I've been looking at comparing dinos, cyano, and phyto ...

And there's an interesting concept that I'd like to understand better.

In the Nitrogen cycle, Nitrogen Fixation is converting Nitrogen gas into biologically available Nitrogen - which is an essential part of the food cycle (correct?).

In our tanks, as we feed, we add biologically available nitrogen as our reefs and fish create waste like ammonia. The nitrifying bateria convert this into nitrite and then nitrate.

THEN! IN THE SAND OR OTHER ANAEROBIC MEDIA, DENITRIFYING BACTERIA CONVERT THIS INTO NITROGEN GAS (correct?).

Why the caps? because I think the N2 is the problem. We've associated sand beds with dinos and cyano... but I think it's the fact that a functioning sand bed will generate nitrogen gas.
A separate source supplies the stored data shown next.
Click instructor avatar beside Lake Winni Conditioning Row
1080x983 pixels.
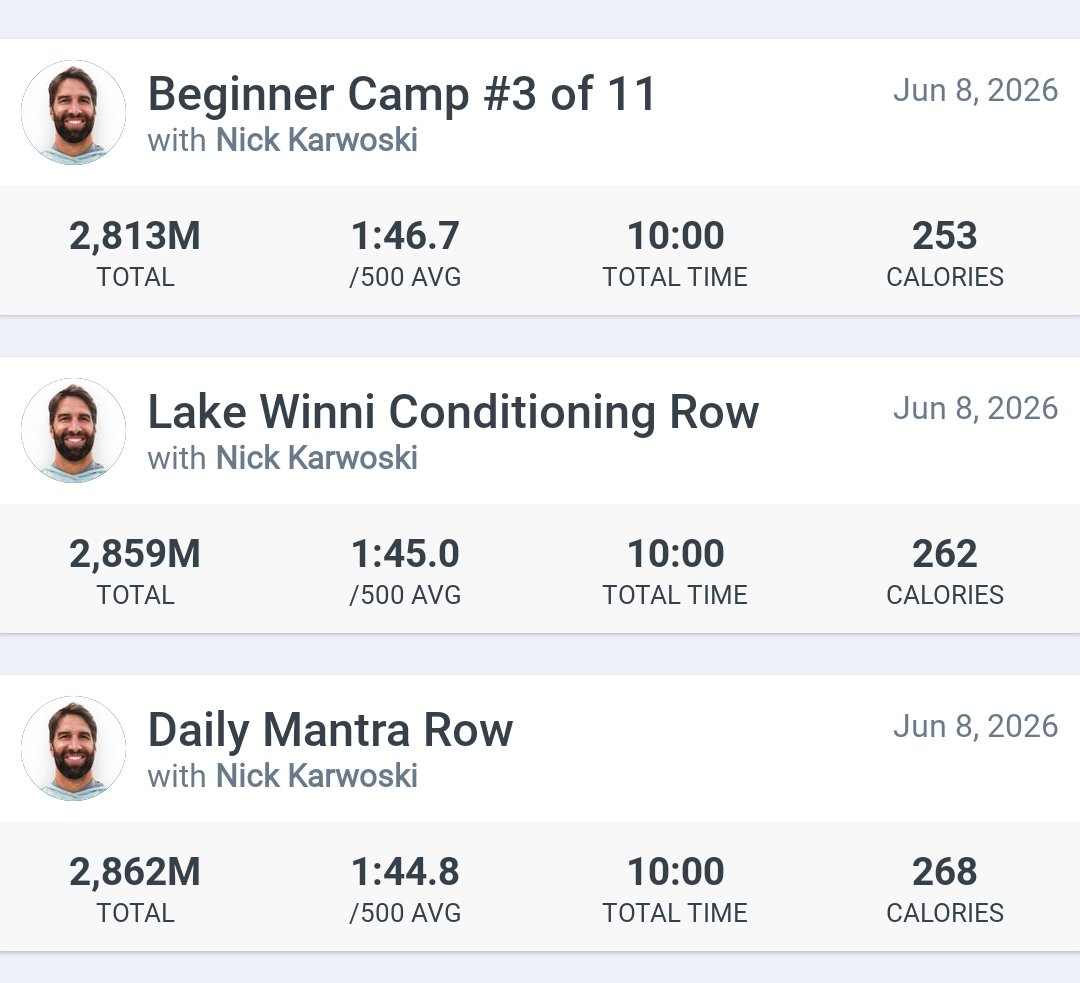[74, 431]
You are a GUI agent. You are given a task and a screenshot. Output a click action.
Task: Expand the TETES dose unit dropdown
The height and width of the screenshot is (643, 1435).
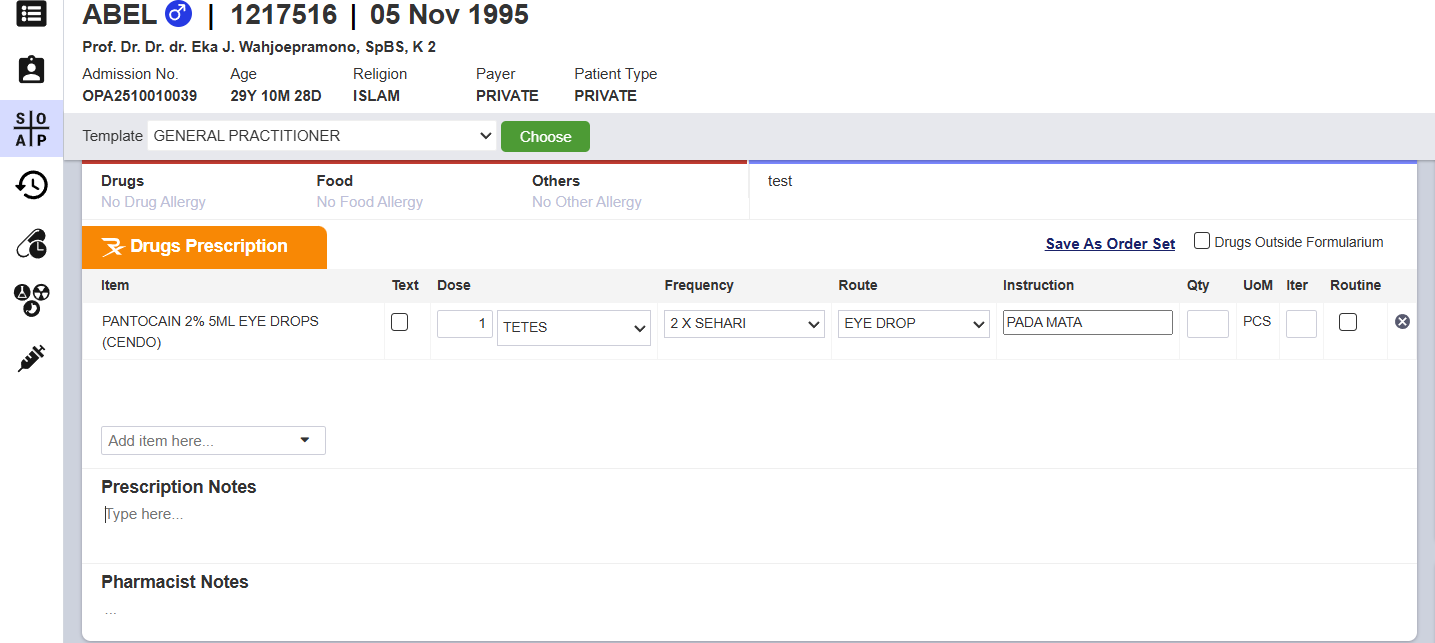pos(574,328)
The Nitrogen gas, along with any waste, becomes a food source... for nitrogen fixing creatures... DINOS, CYANO, PHYTO.

I'm not blaming Nitrogen, or the sand bed. I think it's all natural - until the normal nitrogen fixing agents die off... leaving a void. Here's where Cyano and Dinos take off.

The introduction of other bacteria, as well as the addition of phyto seems to really help - and it may be that they are simply taking over their normal functions of nitrogen fixing.

Ok - I know it sounds overly simplistic ... but it ties the pieces of data we've experienced into one loop.

and the cures seem to align with the results too.

Randy's theory on a contributing component that's feeding the dinos may be spot on - it's just that the component is essential to life = nitrogen. But it is in the form of nitrogen gas, and high flow could help remove it before it gets pulled back in by the dinos.

This also explains why cyano seems to show up before dinos take over... and usually around sand... just above the nitrogen factory deep below. The presense of the mats of cyano and dino only makes the region even more anaerobic, fueling the nitrogen source.

So - I'm a physicist, not a chemist - so I'm asking the smarter chemistry guys... could it just be a link in the Nitrogen cycle that gets locked up by one species?

If the solution is adding phyto to compete for the nitrogen food source... what does that mean for better application? should we dose it right over the sand bed like a fog where the gas is most available?

What other options are there? better circulation? are there other nitrogen fixers that are beneficial?

I know Dr Tim's has a product that's based on bacteria that attack the cyano bacteria... could it work here?